Good government activist Gene Stilp filed an ethics complaint Tuesday against Pennsylvania Attorney General Kathleen Kane, contending she has used state resources to aid her private defense against criminal charges.
In his complaint, Stilp, of Harrisburg, is asking the State Ethics Commission to investigate whether Kane has used state "personnel, property and services for personal benefit."
Among other examples, Stilp cites Kane's use last week of the Media Center in the state Capitol - a popular space for elected officials to hold press conferences - to deliver a statement about the criminal case against her. Kane was charged by Montgomery County District Attorney Risa Vetri Ferman earlier this month for allegedly leaking secret information to embarrass a political foe - and then lying about it when questioned under oath. Ferman's office also contends Kane deployed aides to spy on the investigation into the leak.
Kane's press conference in the Media Center, said Stilp, did not involve state business. And yet, said Stilp, staffers from the Attorney General's office were used to stage the event, including the office's spokesman, Chuck Ardo.
Ardo, as well as agents from the office, were also with Kane when she turned herself into Montgomery County authorities several days after she was charged, said Stilp.

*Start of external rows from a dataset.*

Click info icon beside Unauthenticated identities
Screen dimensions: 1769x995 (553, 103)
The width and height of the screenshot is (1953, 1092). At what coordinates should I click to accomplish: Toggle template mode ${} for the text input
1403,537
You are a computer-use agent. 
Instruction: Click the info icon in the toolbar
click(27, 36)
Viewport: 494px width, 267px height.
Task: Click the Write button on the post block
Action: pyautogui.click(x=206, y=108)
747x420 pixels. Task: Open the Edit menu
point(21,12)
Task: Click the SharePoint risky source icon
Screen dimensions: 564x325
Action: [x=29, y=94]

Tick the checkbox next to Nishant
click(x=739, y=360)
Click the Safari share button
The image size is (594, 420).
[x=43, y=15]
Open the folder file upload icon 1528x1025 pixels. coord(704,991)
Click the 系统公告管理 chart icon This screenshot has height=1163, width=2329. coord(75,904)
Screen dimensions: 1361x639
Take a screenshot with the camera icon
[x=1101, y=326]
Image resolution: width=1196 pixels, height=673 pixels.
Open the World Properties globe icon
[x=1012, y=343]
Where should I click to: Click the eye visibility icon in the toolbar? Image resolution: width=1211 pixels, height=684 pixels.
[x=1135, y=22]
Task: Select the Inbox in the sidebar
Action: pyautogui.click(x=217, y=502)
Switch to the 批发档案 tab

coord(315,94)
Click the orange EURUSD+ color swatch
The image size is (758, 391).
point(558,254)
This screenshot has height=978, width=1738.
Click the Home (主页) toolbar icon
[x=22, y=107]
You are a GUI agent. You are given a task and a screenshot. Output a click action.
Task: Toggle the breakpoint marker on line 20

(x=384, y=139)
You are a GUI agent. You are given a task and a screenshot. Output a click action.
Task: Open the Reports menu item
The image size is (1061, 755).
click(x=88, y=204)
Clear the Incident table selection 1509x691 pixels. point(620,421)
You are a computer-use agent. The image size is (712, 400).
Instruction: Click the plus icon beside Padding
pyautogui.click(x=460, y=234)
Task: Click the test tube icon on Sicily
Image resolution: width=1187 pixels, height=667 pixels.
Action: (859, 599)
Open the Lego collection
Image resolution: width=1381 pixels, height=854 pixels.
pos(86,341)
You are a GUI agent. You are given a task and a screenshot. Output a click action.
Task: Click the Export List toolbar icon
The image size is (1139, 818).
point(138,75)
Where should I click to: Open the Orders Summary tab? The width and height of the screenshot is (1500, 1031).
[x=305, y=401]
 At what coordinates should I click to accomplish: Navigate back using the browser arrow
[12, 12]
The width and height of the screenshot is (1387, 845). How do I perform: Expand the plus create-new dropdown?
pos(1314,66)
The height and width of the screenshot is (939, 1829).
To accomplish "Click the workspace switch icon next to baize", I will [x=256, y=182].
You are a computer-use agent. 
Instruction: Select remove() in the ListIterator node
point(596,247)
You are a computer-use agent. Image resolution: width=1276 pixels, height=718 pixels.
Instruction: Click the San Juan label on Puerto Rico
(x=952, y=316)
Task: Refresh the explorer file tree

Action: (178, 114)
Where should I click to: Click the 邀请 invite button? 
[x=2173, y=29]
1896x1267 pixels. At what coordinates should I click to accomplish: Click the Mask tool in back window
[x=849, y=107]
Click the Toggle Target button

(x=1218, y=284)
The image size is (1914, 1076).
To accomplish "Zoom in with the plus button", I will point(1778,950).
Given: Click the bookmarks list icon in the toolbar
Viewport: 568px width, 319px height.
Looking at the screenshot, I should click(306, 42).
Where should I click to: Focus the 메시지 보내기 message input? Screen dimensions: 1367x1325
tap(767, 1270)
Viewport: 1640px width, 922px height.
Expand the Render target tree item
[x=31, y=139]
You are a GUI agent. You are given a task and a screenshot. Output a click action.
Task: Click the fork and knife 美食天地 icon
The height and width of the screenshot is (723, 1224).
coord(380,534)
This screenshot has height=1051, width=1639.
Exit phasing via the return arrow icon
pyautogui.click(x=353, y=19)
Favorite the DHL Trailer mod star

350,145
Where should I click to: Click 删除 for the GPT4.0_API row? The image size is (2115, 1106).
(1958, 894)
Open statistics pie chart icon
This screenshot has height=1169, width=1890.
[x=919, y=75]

"This is a conflict of interest," Stilp said Tuesday. "She should reimburse the state for everything."
Reached for comment, Ardo noted that Kane has written a personal check to reimburse the state for the satellite feed, provided by a state agency, that was used during her Media Center press conference. He said elected officials are permitted free use of the room.
Asked whether Kane should have used the space to address a personal matter - in this case, the criminal charges against her - Ardo said: "There is no way to separate Kathleen Kane from the Attorney General. The charges she's facing are personal, but the interest in the case is due to the position she holds and affects the Attorney General's office."
Ardo has also said he refers all questions related to Kane's criminal case to her private attorneys, and does not speak for her on that matter.
The Ethics Commission does not comment on complaints or investigations.
Stilp, a long-time and well-known activist, came out of retirement last week to file a separate complaint against Kane with the Disciplinary Board of the Supreme Court of Pennsylvania, which oversees attorney conduct. He filed the complaint, which seeks to have Kane's law license revoked, after Ferman announced the criminal charges against Kane. Those charges include obstruction of justice, conspiracy and perjury.